[Start Source document]
The foregoing description of the COO Employment Agreement is qualified in its entirety by reference to the full text of the COO Employment Agreement, which is attached as Exhibit 10.1 hereto and incorporated by reference herein.
Shaw Rietkerk Transition Agreement
As previously disclosed, on August 19, 2024, the Company announced that Shaw Rietkerk will transition to a new position as the Company’s Chief Business Officer effective on or before September 23, 2024 (the “Transition Date”), following which Mr. Rietkerk will no longer serve as the Company’s Chief Operating Officer. The Company and Mr. Rietkerk have agreed that Mr. Rietkerk will serve as Chief Business Officer of the Company from the Transition Date until March 31, 2025 (the “Scheduled Separation Date”) or such earlier date on which Mr. Rietkerk’s employment is terminated by the Company other than for cause (as defined in the Offer Letter (as defined below)) (the “Separation Date,” and the period from the Transition Date through the date on which Mr. Rietkerk’s employment is terminated, the “Transition Period”).
[End Source document]
[Start Data lines]
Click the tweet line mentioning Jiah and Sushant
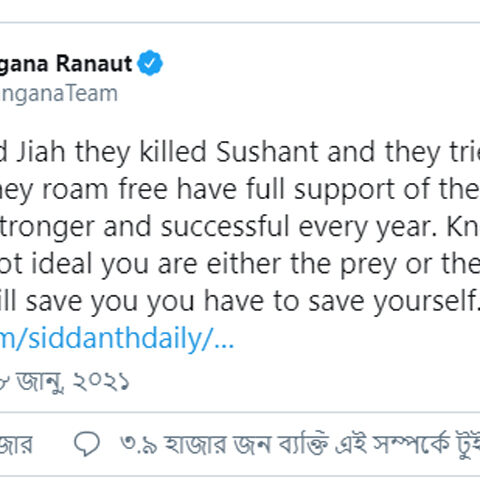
[End Data lines]
## Requirements
Rewrite the agreement disclosure from "The foregoing description" through "by reference herein.", substituting "Chief Operating Officer Employment Agreement" for "COO Employment Agreement".

## Answer below
The foregoing description of the Chief Operating Officer Employment Agreement is qualified in its entirety by reference to the full text of the Chief Operating Officer Employment Agreement, which is attached as Exhibit 10.1 hereto and incorporated by reference herein.